TASK PROMPT » Can you return, unchanged and in order, the lines of the items below from the one containing "Click the 系列可选规格 heading" through the one containing "pos(1816,914)"?

================================

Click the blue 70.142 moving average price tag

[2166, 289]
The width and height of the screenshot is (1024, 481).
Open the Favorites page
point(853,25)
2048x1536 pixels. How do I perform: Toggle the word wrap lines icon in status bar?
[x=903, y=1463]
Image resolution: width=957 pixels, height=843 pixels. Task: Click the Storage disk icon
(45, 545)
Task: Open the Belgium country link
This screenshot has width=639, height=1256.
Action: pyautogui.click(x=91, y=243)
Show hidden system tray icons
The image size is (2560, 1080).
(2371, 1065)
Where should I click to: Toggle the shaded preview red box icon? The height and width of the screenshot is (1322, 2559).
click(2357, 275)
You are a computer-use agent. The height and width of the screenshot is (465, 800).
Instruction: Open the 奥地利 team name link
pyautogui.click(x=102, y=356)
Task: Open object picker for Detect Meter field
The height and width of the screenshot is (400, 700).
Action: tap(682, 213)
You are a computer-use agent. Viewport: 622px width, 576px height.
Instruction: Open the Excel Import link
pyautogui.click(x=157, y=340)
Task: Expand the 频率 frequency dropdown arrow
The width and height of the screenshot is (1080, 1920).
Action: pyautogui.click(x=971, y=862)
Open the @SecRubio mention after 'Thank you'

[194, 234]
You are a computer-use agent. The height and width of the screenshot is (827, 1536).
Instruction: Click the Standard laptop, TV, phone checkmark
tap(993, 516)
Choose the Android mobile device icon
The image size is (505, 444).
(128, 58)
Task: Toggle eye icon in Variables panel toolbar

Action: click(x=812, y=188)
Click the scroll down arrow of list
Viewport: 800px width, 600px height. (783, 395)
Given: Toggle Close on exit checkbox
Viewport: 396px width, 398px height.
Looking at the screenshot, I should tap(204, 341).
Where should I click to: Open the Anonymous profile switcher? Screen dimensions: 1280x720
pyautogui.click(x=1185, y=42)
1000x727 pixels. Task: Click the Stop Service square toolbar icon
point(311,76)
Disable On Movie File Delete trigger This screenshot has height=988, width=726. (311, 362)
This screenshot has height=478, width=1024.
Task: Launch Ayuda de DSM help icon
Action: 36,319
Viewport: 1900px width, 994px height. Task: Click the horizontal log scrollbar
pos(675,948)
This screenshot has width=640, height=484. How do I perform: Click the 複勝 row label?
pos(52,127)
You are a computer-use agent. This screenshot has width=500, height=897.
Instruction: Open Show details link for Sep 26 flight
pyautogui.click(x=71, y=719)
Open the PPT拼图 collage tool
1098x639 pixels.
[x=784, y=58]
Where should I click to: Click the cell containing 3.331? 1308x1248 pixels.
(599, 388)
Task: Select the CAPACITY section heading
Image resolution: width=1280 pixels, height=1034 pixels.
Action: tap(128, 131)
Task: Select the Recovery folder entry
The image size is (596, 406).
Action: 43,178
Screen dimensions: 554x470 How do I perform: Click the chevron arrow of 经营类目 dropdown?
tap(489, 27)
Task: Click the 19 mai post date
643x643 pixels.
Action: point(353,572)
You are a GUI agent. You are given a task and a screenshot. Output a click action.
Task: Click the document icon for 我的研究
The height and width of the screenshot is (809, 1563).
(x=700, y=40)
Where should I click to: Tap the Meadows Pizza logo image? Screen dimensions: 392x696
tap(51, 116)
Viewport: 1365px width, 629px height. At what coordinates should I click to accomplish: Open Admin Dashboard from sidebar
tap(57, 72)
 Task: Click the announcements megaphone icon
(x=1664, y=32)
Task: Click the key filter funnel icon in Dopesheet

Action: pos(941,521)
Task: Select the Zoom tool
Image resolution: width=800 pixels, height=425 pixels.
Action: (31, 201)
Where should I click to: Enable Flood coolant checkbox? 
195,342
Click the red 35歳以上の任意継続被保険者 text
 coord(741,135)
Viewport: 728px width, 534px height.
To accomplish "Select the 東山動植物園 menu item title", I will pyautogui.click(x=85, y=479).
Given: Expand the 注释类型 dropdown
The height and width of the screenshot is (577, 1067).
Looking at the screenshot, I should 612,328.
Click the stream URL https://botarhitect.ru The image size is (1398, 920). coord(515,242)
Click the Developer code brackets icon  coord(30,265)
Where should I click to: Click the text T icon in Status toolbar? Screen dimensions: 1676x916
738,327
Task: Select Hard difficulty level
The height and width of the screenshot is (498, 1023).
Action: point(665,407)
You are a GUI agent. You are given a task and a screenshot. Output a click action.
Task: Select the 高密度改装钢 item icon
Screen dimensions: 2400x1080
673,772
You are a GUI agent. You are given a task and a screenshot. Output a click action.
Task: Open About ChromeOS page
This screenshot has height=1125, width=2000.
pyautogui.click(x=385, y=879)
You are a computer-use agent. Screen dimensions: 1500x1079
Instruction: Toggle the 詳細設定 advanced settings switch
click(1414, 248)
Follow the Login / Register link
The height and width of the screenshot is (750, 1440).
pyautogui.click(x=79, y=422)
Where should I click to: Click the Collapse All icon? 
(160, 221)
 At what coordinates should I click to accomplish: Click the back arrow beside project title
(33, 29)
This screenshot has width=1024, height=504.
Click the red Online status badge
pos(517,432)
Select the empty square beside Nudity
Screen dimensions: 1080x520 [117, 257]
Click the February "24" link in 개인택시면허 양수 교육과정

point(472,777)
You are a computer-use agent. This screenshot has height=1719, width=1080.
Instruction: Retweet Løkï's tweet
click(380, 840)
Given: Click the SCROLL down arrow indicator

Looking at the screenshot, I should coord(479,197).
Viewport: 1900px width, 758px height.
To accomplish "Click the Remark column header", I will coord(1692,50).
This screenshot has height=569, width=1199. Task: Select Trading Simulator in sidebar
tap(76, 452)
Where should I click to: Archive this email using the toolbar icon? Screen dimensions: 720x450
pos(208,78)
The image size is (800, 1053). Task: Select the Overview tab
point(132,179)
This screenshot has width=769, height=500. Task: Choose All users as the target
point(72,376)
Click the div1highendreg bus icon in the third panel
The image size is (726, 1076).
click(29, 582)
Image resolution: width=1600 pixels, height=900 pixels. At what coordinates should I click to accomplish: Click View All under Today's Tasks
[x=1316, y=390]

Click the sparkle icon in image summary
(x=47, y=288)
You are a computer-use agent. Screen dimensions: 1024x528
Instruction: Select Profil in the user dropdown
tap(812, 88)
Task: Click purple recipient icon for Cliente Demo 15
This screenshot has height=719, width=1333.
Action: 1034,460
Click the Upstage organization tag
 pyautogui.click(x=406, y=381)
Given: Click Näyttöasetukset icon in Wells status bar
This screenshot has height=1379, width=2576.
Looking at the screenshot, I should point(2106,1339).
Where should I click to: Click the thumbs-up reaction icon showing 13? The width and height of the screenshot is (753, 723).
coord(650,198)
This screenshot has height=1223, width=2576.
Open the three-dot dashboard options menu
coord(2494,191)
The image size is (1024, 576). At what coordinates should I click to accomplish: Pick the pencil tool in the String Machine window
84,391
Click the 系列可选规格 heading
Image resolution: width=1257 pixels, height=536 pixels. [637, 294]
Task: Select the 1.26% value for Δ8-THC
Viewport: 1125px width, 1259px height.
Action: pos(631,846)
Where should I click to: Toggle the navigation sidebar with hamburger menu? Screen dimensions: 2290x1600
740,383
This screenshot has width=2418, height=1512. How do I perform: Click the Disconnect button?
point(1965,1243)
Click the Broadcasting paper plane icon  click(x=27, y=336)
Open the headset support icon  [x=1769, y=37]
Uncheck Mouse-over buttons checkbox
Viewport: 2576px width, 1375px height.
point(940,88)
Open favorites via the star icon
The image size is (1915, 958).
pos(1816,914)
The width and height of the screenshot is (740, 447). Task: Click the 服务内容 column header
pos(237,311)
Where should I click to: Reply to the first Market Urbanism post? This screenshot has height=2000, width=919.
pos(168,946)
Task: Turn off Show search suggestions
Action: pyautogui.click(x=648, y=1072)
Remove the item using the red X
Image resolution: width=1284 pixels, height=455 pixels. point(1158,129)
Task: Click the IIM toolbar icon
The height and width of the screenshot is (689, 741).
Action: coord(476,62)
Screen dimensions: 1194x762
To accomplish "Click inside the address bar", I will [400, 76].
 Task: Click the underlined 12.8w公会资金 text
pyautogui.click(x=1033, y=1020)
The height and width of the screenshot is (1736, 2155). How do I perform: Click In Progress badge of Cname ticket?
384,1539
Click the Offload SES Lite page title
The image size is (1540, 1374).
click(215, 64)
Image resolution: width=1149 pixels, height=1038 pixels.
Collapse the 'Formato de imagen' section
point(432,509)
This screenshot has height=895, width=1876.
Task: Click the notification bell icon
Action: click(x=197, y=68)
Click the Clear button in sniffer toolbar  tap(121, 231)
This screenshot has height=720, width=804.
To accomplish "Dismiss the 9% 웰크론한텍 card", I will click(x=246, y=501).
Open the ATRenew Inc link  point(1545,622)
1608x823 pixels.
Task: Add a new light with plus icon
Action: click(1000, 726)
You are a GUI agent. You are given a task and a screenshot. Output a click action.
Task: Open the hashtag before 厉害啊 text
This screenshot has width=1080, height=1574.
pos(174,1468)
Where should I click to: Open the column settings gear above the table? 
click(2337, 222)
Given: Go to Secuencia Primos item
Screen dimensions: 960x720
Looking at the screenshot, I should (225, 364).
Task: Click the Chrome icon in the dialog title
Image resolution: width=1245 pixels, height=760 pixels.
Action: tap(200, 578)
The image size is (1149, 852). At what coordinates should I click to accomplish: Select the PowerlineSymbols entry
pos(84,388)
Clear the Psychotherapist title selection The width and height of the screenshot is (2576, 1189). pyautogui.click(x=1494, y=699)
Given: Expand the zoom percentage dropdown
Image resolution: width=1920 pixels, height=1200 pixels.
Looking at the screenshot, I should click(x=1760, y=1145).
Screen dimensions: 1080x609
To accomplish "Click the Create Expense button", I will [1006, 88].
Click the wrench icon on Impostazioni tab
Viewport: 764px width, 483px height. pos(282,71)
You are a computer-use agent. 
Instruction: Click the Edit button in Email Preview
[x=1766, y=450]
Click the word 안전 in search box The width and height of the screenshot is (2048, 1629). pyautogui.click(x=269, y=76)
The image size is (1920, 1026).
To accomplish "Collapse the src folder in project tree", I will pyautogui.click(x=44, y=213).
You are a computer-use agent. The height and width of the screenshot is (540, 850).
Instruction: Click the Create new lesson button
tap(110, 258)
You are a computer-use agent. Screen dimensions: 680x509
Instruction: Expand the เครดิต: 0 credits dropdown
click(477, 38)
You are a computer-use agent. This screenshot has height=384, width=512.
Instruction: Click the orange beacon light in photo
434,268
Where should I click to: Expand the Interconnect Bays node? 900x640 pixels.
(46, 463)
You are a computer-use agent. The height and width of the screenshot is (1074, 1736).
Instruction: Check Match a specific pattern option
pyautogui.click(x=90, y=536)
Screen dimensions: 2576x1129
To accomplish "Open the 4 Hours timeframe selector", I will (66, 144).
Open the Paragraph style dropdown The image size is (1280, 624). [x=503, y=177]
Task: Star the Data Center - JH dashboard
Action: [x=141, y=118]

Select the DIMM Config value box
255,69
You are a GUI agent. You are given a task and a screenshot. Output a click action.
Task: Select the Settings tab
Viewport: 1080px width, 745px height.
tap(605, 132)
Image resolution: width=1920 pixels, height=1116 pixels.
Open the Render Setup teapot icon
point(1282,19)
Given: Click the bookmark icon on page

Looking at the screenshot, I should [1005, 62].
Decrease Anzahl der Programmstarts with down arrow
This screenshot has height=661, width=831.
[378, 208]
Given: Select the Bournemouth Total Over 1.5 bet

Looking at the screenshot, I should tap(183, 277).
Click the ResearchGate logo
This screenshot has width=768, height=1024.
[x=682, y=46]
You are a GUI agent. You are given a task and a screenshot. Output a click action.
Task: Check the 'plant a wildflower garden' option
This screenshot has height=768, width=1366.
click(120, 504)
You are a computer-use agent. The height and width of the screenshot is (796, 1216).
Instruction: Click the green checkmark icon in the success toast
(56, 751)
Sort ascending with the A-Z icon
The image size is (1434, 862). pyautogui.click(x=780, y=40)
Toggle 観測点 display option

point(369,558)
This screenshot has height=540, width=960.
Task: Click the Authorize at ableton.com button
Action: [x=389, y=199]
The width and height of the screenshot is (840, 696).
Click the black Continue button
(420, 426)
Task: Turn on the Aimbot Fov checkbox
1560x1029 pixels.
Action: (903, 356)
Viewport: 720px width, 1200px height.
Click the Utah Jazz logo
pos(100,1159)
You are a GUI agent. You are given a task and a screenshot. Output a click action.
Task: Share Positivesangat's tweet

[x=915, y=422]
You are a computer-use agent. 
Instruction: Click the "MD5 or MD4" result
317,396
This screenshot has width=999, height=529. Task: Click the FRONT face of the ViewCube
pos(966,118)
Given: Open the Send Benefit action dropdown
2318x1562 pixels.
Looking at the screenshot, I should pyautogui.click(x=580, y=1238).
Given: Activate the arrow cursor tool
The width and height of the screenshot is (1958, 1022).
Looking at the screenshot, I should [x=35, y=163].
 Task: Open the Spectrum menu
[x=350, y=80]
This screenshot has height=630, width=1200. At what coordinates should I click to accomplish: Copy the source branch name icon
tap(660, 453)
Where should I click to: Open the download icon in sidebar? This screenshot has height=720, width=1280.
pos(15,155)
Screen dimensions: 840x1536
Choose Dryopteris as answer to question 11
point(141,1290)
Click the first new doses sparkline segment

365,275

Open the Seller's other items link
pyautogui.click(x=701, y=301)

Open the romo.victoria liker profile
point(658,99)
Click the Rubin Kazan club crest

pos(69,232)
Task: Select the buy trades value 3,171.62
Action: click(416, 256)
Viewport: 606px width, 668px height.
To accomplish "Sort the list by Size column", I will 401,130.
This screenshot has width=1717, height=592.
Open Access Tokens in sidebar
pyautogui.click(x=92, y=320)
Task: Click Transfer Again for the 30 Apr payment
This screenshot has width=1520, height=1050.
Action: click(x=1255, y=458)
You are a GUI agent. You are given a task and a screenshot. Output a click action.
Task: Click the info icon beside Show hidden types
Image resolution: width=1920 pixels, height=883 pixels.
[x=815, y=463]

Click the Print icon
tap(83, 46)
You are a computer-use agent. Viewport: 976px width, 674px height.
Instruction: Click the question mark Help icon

================================

RESULT »
Click the 系列可选规格 heading
Image resolution: width=1257 pixels, height=536 pixels. [637, 294]
Task: Select the 1.26% value for Δ8-THC
Viewport: 1125px width, 1259px height.
Action: pos(631,846)
Where should I click to: Toggle the navigation sidebar with hamburger menu? Screen dimensions: 2290x1600
740,383
This screenshot has width=2418, height=1512. How do I perform: Click the Disconnect button?
point(1965,1243)
Click the Broadcasting paper plane icon  click(x=27, y=336)
Open the headset support icon  [x=1769, y=37]
Uncheck Mouse-over buttons checkbox
Viewport: 2576px width, 1375px height.
point(940,88)
Open favorites via the star icon
The image size is (1915, 958).
pos(1816,914)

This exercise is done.